He measured the noise floor with Monster cables at about -160dB, whereas cheap
crappy cables were about -125dB. However, he also found that basically all of
the difference is explained by higher quality connectors on the Monster cables
compared to his ultra cheap bargain basement ones; when he replaced the cheap
connectors with some modestly priced RCA connectors that weren't utter shit
(but were not Monster cable made), the two cables were indistinguishable.
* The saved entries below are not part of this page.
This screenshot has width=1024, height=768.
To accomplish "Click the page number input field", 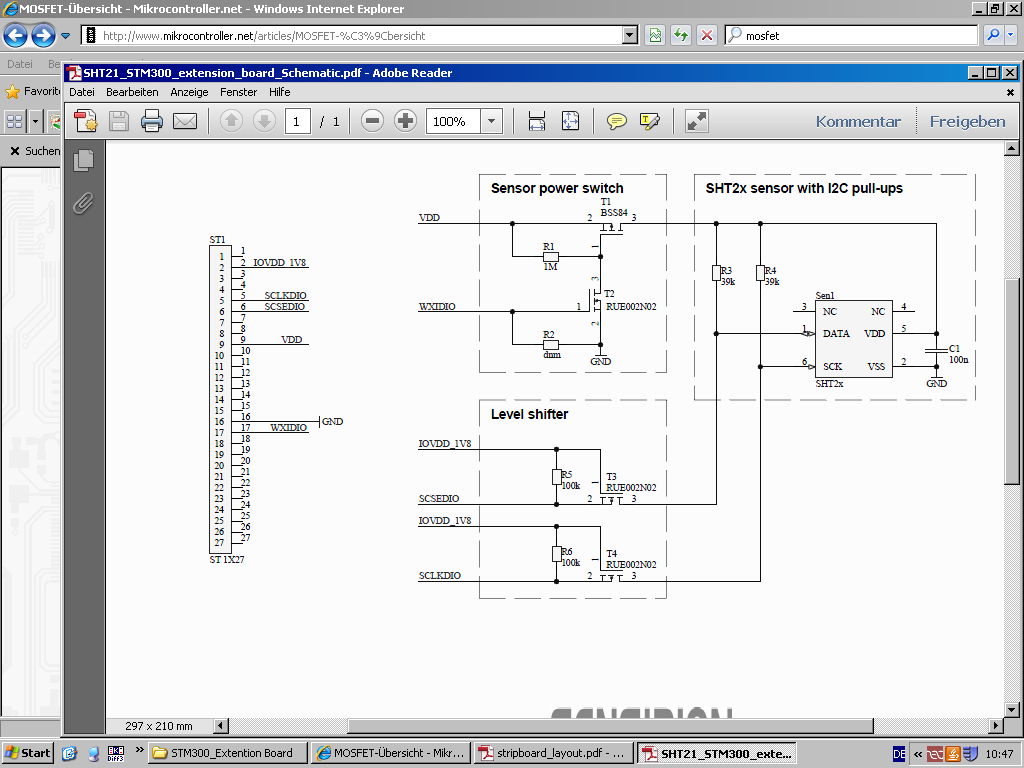I will point(297,122).
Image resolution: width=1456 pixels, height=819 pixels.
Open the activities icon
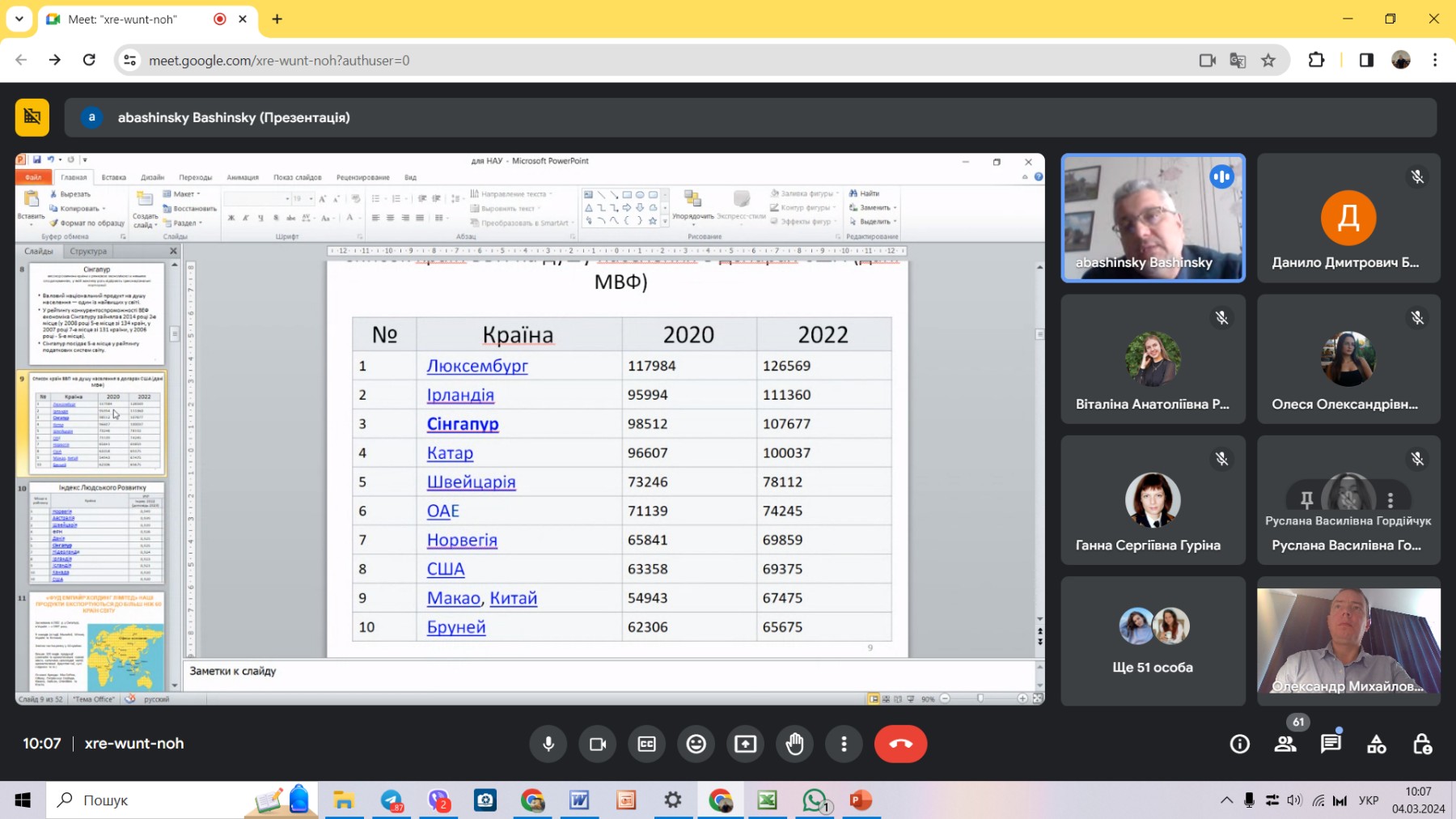point(1376,744)

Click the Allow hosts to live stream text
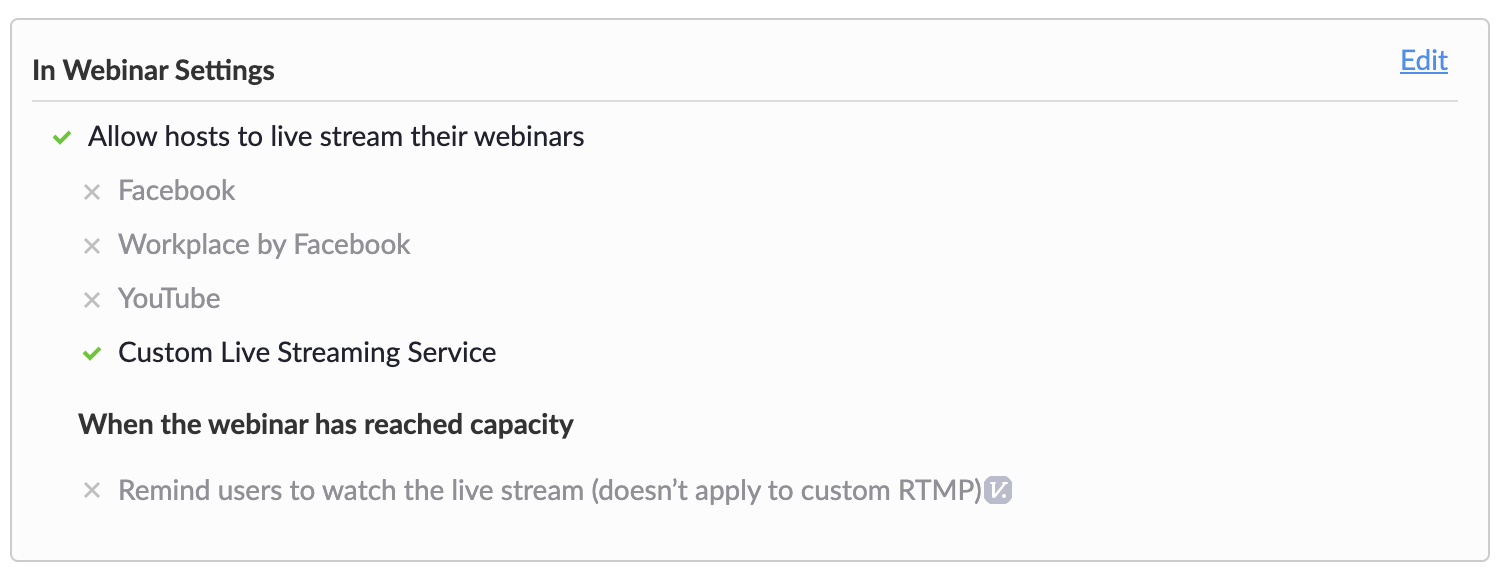(336, 137)
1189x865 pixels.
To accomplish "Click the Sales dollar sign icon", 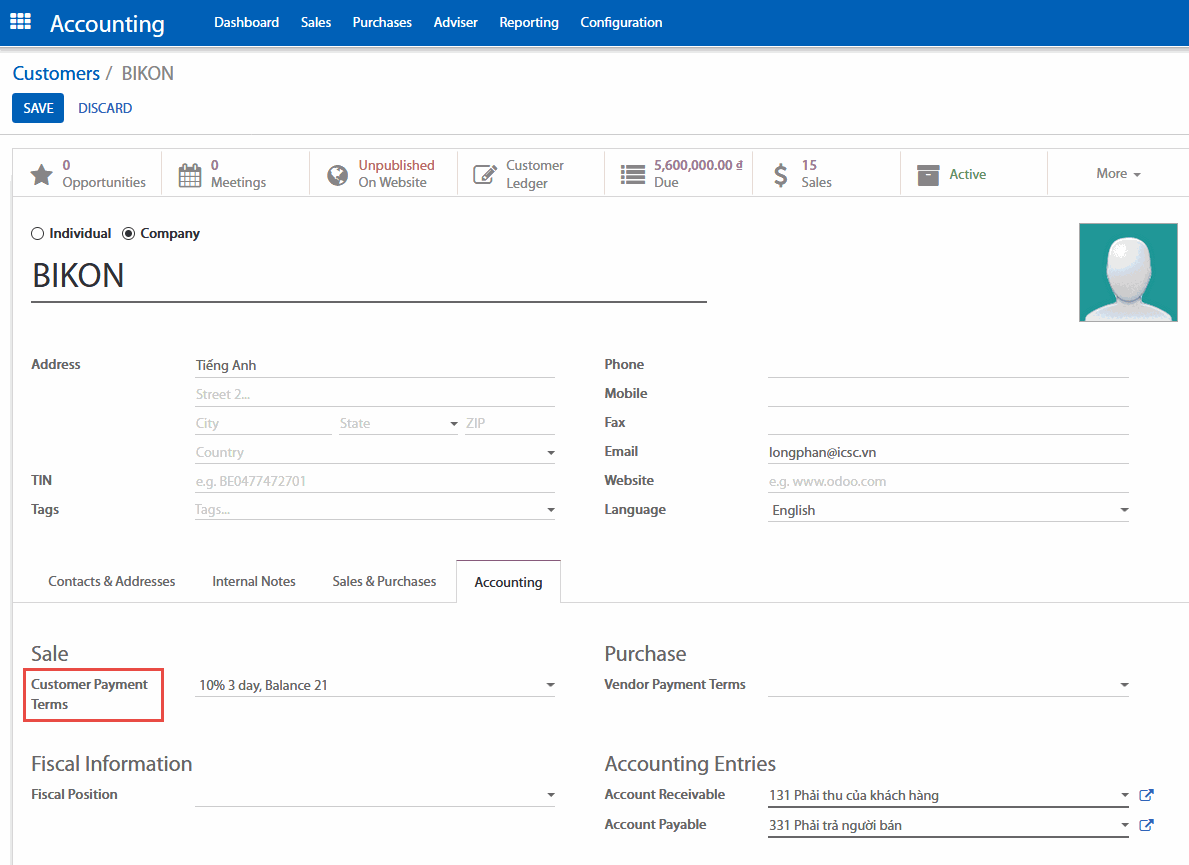I will point(781,175).
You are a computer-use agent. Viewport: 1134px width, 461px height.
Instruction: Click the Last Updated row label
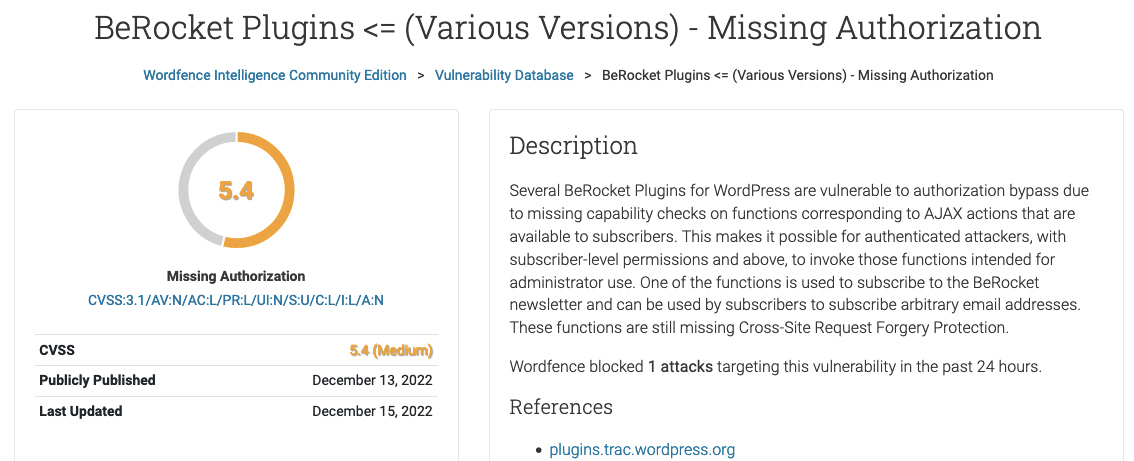click(80, 411)
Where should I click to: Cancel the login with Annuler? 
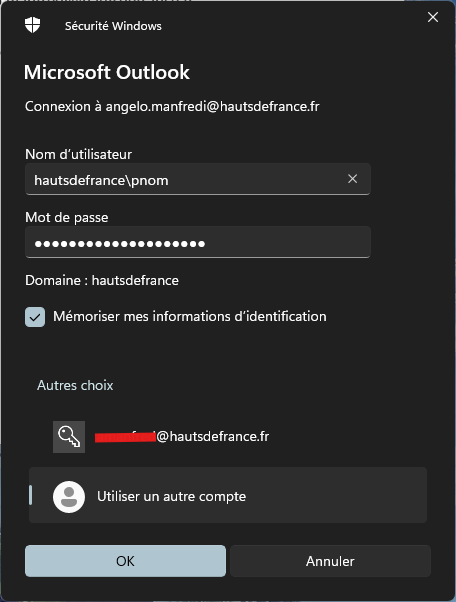[x=330, y=561]
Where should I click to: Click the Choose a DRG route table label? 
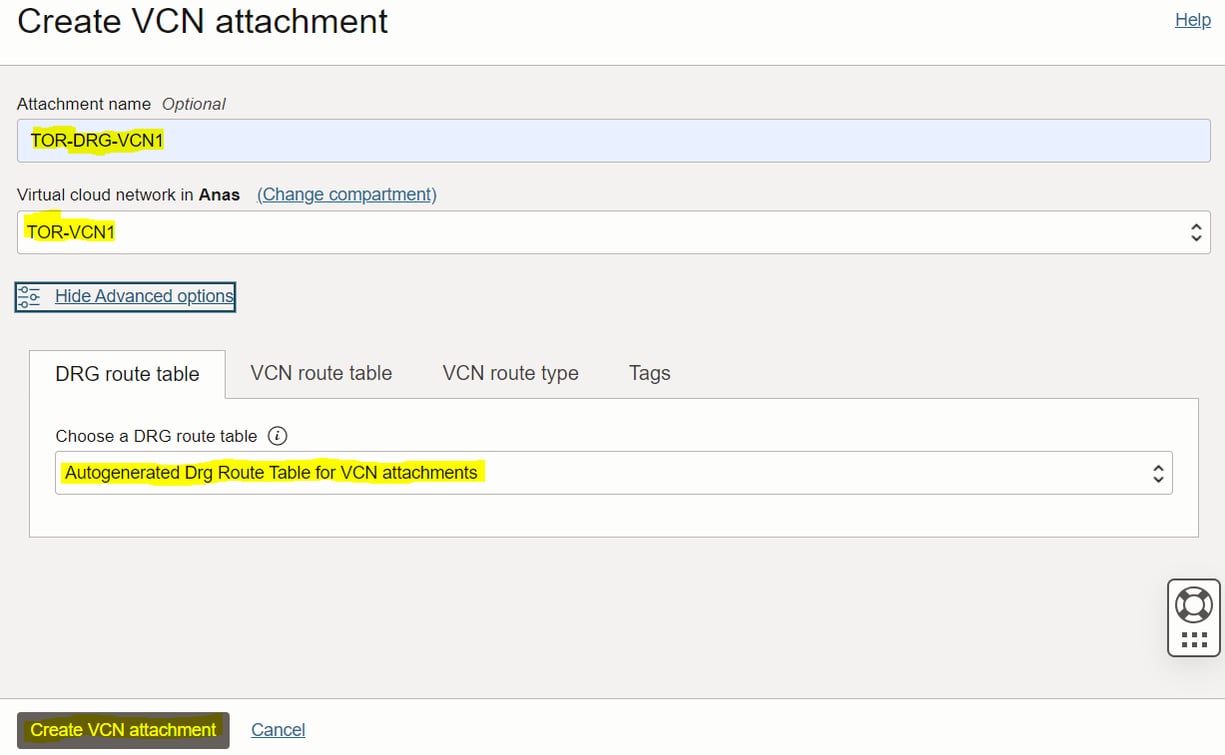click(156, 436)
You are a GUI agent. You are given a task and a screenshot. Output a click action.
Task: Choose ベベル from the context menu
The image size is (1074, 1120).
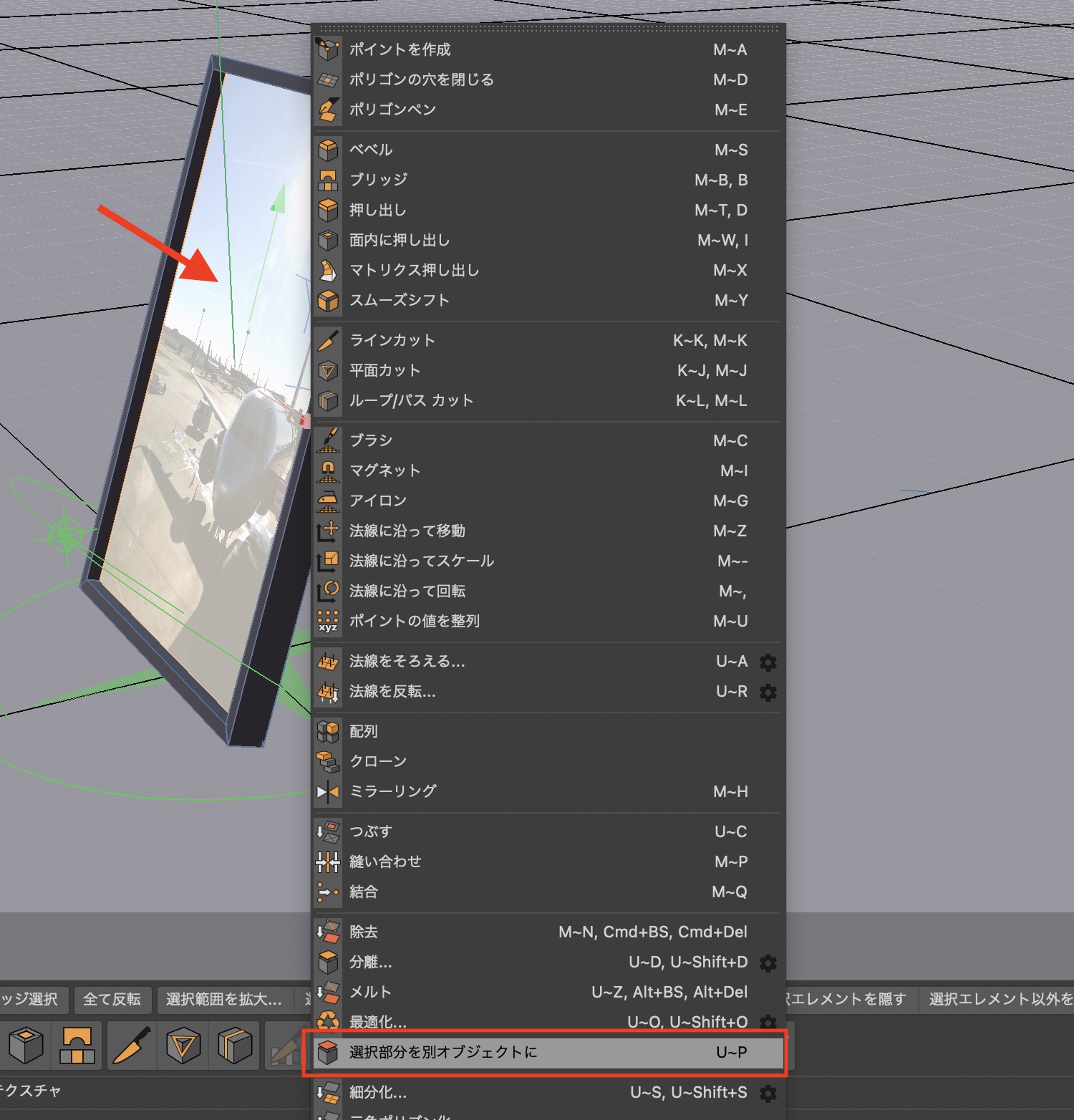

For the record, even -125dB is below the noise floor of arguably every person
on earth.

So really, the most important thing for cables is to always use good
connectors. You cannot hear the difference between "super duper copper" and
"layman's copper."

Another popular bit of audiophile snake oil is "ribbon cables." These use
wide, flat conductors instead of round ones because---they claim---the round
conductors have higher impedance because of the skin effect
(<http://en.wikipedia.org/wiki/Skin_effect> ). Of course, this is absolute
bullshit, because skin depth at audio frequencies is more than the diameter of
the round conductor. What's more, since ribbon cables aren't coaxial, they're
actually more susceptible to EMI.

...and people still spend hundreds or even thousands _on_the_cable_!

------
DarkShikari
The problem isn't that $format doesn't sound good, the problem is that when
you convert $format to $otherformat for playback on $system, you lose far more
quality than if you converted from the original audio file.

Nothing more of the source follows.